Ancestor worship won’t carry you too far either. By all means find ways to authentically and sometimes imaginatively ground yourself in the the traditions of your people, but maybe don’t fantasise too often that they had one foot on Mount Olympus.
They, to a large degree, are the ones that got us into this mix in the first place. As has been said better and more acutely by others, in the end you have to become some kind of nutrient rich, many boughed tree of splendid crookedness to the ones coming. If you achieve nothing else, create some shade for the seedlings to grow. Practice becoming an ancestor. Outrageous and maintained generosity, a degree of useful wiliness, and workers hands are all identifying characteristics.
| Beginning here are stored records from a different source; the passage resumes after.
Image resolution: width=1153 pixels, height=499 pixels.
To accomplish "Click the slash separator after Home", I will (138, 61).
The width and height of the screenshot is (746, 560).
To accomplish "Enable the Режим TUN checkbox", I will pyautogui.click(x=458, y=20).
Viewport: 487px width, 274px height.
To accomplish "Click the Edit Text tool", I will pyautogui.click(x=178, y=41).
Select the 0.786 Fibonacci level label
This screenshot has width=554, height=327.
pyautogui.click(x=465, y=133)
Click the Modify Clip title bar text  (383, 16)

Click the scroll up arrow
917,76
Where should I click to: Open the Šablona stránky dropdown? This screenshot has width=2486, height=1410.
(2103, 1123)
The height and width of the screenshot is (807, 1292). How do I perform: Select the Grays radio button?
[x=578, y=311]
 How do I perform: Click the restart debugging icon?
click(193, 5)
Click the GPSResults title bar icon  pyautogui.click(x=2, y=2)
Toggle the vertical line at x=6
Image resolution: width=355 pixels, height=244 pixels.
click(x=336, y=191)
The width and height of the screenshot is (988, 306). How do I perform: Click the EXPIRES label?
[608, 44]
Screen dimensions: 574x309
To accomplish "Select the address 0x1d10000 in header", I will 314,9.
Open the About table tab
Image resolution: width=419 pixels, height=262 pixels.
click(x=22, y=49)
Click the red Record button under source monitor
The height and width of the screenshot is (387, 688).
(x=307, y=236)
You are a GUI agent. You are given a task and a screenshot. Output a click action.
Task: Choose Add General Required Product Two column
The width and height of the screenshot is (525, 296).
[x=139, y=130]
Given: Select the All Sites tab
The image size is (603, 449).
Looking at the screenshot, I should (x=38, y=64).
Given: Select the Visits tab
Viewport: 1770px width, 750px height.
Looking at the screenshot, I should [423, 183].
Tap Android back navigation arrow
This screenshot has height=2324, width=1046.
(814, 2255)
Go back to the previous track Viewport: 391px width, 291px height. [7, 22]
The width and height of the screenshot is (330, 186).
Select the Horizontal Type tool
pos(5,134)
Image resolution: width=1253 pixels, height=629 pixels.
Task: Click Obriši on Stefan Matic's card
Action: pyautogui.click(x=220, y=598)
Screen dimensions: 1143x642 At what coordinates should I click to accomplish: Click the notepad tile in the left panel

And in all this, i still say get out on the hill. Before you become farmers, activists, travelling circus people, reindeer herders, temple makers, green politicians, actors, silversmiths, writers: get your ears tuned in case it’s just yourself that you’re listening to. The wilderness vigil is not a call to create a generation of pale faced magicians or anything of the sort. What it offers is an invitation to bend your head to the thinking of the earth. I promise, true culture can arise from such an ordinary act.